<<<<
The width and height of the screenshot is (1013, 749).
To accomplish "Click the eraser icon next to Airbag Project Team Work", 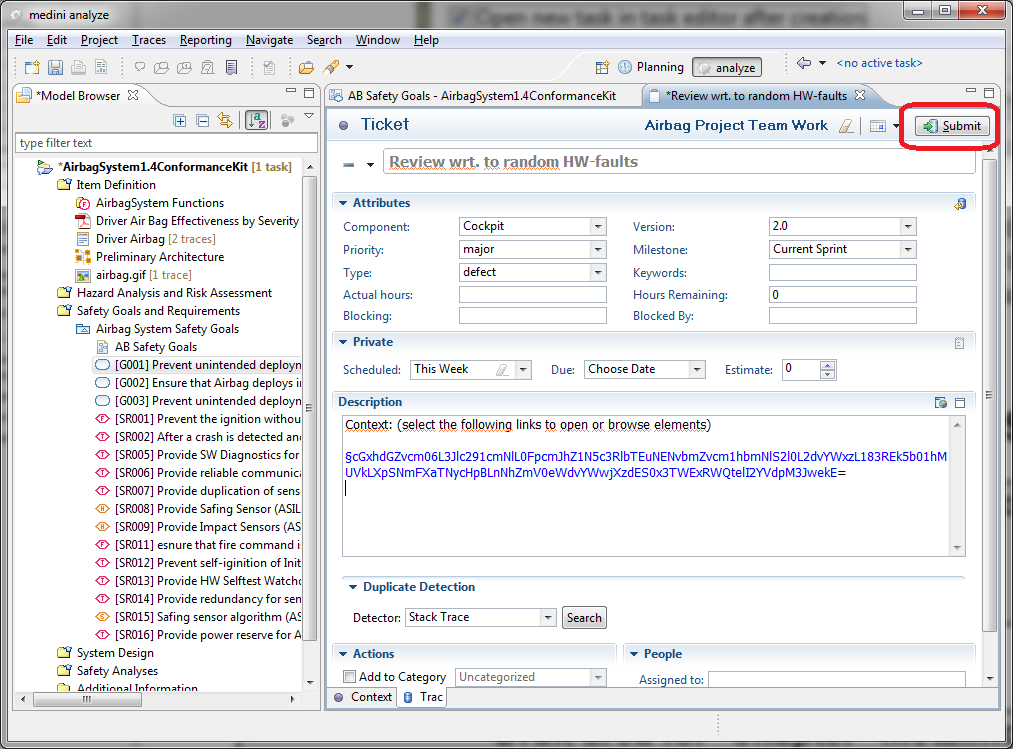I will [846, 126].
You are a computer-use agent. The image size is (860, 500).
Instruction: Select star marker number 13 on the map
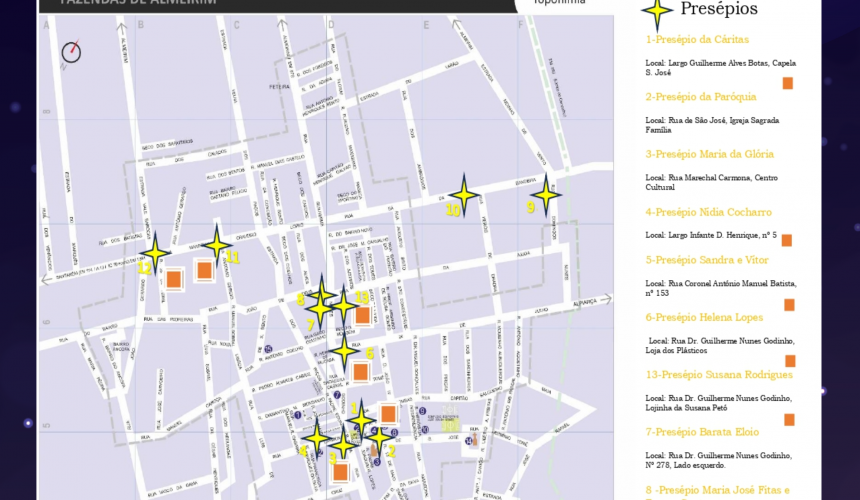pos(343,305)
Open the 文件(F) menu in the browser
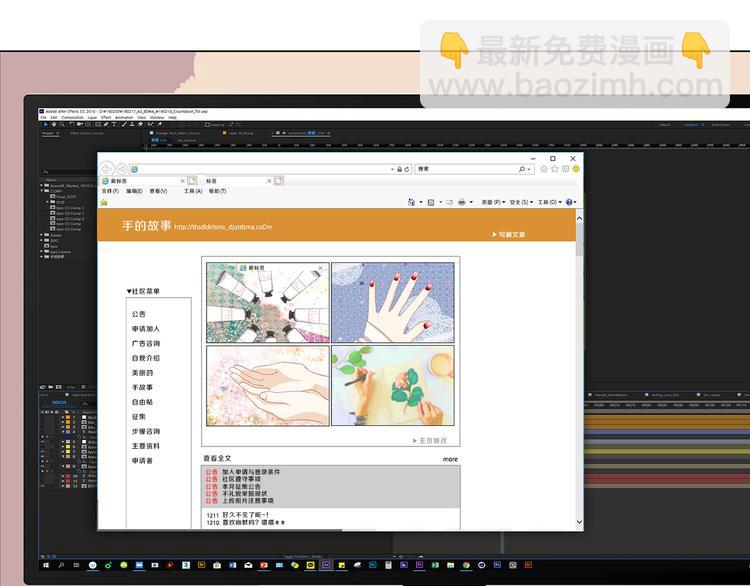Viewport: 750px width, 586px height. tap(110, 191)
>>>>
§ **Work to be completed**
Word for word, restate the lines from the line with "Instruction: Select star" through the last line of the entries, and nothing beyond them. Omit pictures.

§ **Written response**
Instruction: Select star marker number 13 on the map
pos(343,305)
Open the 文件(F) menu in the browser
Viewport: 750px width, 586px height. tap(110, 191)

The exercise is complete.